Back-up and retention of records involve the same risks whether you use the cloud or not. As with an organization’s physical network, all of the back-up functionality is built into the cloud. It is up to the organization to decide what gets backed up, and to where, and who internally has access.

The cloud can offer redundancy, so there should not be a threat of a prolonged outage resulting in business interruption. Again, this is exactly the same as if you provided the network in-house. It becomes a question of architecture. Months ago, we saw a cloud provider have an outage, and some of its customers were unaffected because they planned failover into their architectural decisions.

As far as SLAs go, most providers can provide higher security assurances for you, but you’ll pay more. Most providers have done compliance for PCI, SOC1, and will provide access to audit reports so you know what the vendor is responsible for.
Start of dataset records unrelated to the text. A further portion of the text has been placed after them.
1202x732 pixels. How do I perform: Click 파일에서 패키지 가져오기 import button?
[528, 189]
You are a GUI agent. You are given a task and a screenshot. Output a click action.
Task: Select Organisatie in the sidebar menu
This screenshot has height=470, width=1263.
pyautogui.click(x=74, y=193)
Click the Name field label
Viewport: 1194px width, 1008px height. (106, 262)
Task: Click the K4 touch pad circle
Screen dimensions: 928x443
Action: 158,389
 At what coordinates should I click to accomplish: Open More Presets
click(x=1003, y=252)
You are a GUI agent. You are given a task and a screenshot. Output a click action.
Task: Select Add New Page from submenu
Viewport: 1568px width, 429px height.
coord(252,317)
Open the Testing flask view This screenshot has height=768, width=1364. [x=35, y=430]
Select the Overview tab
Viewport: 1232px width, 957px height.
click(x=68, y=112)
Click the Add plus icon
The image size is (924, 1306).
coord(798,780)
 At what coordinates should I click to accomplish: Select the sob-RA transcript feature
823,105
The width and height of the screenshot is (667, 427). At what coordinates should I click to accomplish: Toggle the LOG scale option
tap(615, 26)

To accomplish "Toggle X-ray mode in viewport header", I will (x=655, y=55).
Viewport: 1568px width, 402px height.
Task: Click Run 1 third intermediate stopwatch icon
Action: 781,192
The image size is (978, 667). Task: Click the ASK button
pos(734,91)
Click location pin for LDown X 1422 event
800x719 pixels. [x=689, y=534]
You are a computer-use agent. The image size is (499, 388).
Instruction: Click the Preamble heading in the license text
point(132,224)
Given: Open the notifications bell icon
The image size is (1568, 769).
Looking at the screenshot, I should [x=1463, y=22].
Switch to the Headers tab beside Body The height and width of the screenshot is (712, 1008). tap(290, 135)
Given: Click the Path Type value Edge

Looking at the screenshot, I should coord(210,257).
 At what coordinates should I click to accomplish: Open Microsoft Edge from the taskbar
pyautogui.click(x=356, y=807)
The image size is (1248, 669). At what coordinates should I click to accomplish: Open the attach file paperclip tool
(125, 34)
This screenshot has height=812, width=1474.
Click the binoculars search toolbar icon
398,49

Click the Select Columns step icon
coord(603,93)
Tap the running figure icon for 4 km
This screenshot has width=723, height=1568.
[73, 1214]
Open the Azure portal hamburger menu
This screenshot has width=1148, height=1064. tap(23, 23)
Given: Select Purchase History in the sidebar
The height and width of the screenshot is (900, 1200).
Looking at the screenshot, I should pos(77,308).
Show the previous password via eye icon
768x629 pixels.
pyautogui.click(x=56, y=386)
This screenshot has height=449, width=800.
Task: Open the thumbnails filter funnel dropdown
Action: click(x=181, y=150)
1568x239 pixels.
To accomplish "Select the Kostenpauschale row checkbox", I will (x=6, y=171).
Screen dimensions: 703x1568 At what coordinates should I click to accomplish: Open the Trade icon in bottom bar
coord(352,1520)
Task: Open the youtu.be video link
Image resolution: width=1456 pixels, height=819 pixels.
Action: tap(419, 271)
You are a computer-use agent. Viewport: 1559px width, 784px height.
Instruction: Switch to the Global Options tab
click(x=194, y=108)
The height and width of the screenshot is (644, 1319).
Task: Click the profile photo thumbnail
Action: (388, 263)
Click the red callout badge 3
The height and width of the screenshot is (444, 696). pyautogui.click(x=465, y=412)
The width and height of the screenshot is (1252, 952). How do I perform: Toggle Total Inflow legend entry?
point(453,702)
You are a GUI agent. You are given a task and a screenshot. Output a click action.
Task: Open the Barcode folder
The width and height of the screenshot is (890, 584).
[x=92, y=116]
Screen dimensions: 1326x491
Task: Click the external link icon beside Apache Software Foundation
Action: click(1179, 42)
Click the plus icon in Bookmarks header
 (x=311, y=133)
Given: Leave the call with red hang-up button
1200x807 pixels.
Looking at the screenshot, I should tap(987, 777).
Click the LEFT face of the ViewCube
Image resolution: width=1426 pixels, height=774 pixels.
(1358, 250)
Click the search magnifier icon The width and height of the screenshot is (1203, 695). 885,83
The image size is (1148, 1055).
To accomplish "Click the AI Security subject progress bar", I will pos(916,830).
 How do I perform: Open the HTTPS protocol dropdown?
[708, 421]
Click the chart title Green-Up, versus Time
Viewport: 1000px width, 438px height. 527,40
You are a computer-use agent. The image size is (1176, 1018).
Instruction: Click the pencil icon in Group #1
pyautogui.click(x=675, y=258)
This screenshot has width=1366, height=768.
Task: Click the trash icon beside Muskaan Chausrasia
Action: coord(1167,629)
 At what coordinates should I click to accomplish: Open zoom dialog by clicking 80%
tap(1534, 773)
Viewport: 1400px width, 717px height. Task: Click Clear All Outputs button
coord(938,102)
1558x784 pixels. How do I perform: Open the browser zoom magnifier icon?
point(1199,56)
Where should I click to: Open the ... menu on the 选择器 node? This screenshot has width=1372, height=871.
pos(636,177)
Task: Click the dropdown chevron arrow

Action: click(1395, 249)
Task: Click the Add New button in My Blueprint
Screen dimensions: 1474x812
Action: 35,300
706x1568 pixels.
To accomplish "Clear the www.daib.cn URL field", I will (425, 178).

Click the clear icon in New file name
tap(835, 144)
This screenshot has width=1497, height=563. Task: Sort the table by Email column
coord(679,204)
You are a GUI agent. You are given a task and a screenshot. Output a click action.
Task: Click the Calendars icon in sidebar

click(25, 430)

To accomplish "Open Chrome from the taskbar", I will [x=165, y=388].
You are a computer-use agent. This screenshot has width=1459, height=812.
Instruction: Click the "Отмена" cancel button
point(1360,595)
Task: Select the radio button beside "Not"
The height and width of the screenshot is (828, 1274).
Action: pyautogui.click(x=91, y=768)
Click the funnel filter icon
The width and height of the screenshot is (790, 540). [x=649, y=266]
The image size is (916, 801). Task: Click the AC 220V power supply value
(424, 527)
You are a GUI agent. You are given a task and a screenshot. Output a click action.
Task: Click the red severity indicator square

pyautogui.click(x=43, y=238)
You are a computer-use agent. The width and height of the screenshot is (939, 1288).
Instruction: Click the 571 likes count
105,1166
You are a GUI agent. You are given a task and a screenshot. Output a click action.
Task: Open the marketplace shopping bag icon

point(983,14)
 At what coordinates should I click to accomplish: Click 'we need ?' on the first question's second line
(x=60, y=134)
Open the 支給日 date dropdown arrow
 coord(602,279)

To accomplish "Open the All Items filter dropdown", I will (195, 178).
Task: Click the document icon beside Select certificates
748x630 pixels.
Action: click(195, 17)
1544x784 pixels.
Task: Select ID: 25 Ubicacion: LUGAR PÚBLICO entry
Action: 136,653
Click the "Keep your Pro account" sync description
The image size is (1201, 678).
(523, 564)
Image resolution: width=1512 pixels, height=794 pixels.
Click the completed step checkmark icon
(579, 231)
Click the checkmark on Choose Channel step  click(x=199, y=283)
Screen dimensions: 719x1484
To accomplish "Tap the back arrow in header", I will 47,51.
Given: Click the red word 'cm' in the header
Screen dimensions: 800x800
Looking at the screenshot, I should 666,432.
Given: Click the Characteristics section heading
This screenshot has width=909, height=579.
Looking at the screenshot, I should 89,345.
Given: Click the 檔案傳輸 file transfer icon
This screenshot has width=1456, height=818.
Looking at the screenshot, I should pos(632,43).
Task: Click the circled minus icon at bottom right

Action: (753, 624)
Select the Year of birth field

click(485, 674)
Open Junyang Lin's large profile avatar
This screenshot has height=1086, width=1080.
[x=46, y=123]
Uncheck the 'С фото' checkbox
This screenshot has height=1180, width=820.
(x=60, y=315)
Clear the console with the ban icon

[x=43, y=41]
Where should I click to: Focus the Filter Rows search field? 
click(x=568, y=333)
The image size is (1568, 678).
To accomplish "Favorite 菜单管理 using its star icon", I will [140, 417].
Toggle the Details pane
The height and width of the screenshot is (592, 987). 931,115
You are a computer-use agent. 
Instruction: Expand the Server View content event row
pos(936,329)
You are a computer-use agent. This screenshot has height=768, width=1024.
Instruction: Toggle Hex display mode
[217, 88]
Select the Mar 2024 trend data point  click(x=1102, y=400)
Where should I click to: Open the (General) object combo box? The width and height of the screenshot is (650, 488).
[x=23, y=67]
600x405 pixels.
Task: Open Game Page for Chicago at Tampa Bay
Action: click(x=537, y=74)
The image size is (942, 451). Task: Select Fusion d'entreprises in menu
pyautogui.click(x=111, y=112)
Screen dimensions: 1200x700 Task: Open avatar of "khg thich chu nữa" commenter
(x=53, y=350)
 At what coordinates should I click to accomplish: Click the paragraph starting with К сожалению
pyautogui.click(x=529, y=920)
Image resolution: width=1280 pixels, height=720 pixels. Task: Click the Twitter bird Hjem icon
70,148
What are some security solutions for cloud computing?
In terms of encryption, there is Trend Micro’s SecureCloud, and your readers should look at SafeNet for encryption as well. In general, the key here is that organizations should start slow with an application to get their feet wet, and avoid any data with confidential information at first. If an organization is going to put confidential information out there, they absolutely should use some sort of encryption technology. They should expect a slight overhead in the range of 8-10%.

In addition to protecting their data, organizations should leverage technology from organizations like BitDefender, which are specially designed for this sort of environment. Users need to think about this process in terms of protecting themselves from the hypervisor up. It’s not just about protecting data but the OS and the applications that interact with the data. Keep in mind that different infrastructure as a service (IaaS) providers offer different services. For example, AWS provides the core infrastructure. However, they provide a whole ecosystem of solutions for organizations to work with directly. Others like GoGrid can help you bundle solutions specific to your requirements.

In conclusion…
There are some concerns pertaining to cloud-based services that insurers and clients should strive to understand, but one may argue that for a small or medium-sized organization, a cloud provider may have the resources to protect network assets and information in a stronger manner than if the organization internalized that responsibility and function. Mr. Krauss did a nice job of summarizing some emerging third-party encryption solutions that can help organizations protect their outsourced data. Should a hacker breach occur they could still have some protection, including legal “safe harbor” to mitigate their data breach (liability) risk exposure.